## Passage to read
Securing Europe’s Medicine Supply: Can Factory Modernization Deliver Supply Resilience Under the Critical Medicines Act?

Europe’s medicine shortage crisis has reached a point where incremental fixes are no longer sufficient. Persistent shortages of antibiotics, oncology medicines, cardiovascular treatments, and other essential therapies are now recognized as a structural risk to public health and healthcare systems across Europe.

The Critical Medicines Act (CMA) represents the European Commission’s most comprehensive response to date. Yet legislation alone cannot restore supply security. The decisive factor will be whether Europe succeeds in rebuilding competitive manufacturing capacity—quickly, sustainably, and at scale.

This article summarizes the key findings of a report developed in collaboration with Medicines for Europe and SCW.AI. It demonstrates why Factory Modernization is the most effective and realistic path to strengthening Europe’s pharmaceutical manufacturing base under the CMA.

The full report (PDF) provide deeper analysis, quantified models, and real-world case studies. By clicking the button below and filling out the form, you can download the full report for free!

1. Europe’s Medicine Shortage Crisis

Image shows 53% of patients in Europe experience negative impacts of drug shortages.

Medicine shortages are no longer isolated incidents caused by temporary disruptions. Across Europe, shortages have become systemic and recurrent, affecting nearly all therapeutic areas and healthcare settings.

26% to 40% of essential medicines in different therapeutic areas are no longer exist in European market.

What distinguishes the current crisis from previous episodes is its structural nature. Supply fragility is now embedded in the economic, and industrial foundations of pharmaceutical manufacturing in Europe.

Manufacturing Failures as the Primary Root Cause

Nearly 50% of all medicine shortages in Europe originate directly from manufacturing failures, including:

  • ~30% stem from capacity constraints,
  • ~15% from slower-than-target production speeds, and
  • ~5% from unavailability of APIs.

This reality reframes the problem: medicine availability is fundamentally a manufacturing productivity and resilience issue.

## Work item A
Translate this sentence from the article on Europe's medicine supply into Spanish: "Yet legislation alone cannot restore supply security."
## Work item B
Answer these questions from the article on Europe's medicine supply.
(i) What does the abbreviation CMA stand for?
(ii) Which two organizations did the report's developers collaborate with?
(iii) About what percentage of medicine shortages in Europe stem from capacity constraints?

## Information supplied

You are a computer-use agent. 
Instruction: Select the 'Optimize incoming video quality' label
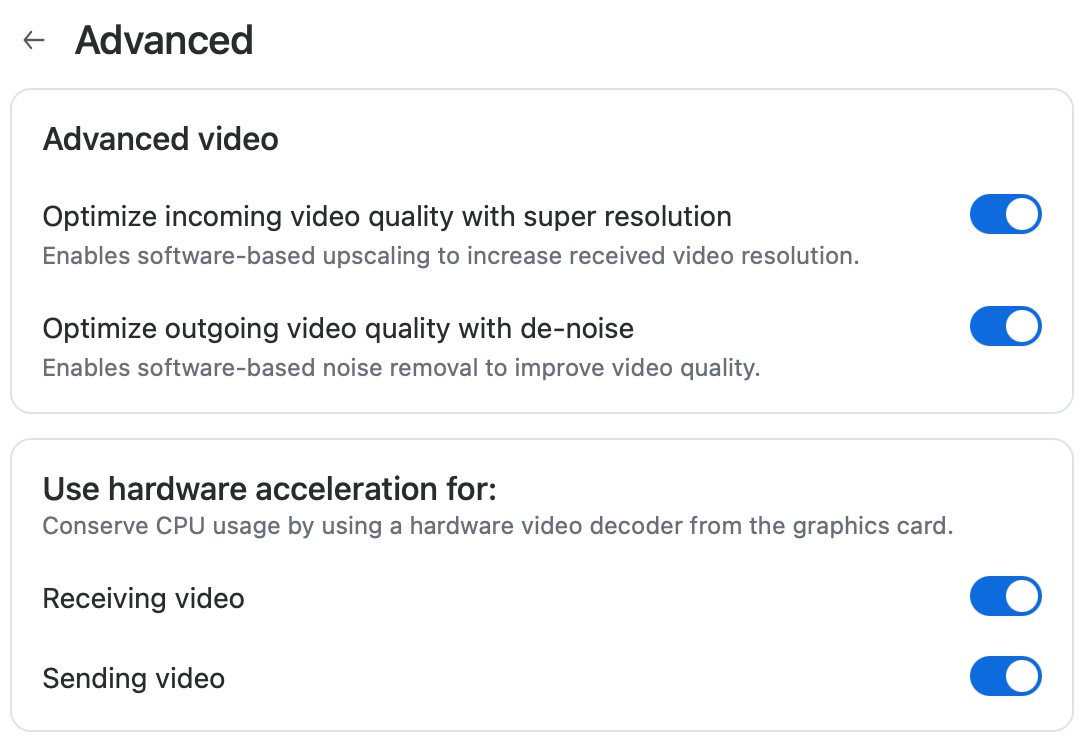point(386,216)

## Task output A
Sin embargo, la legislación por sí sola no puede restablecer la seguridad del suministro.

## Task output B
(i) Critical Medicines Act
(ii) Medicines for Europe and SCW.AI
(iii) About 30%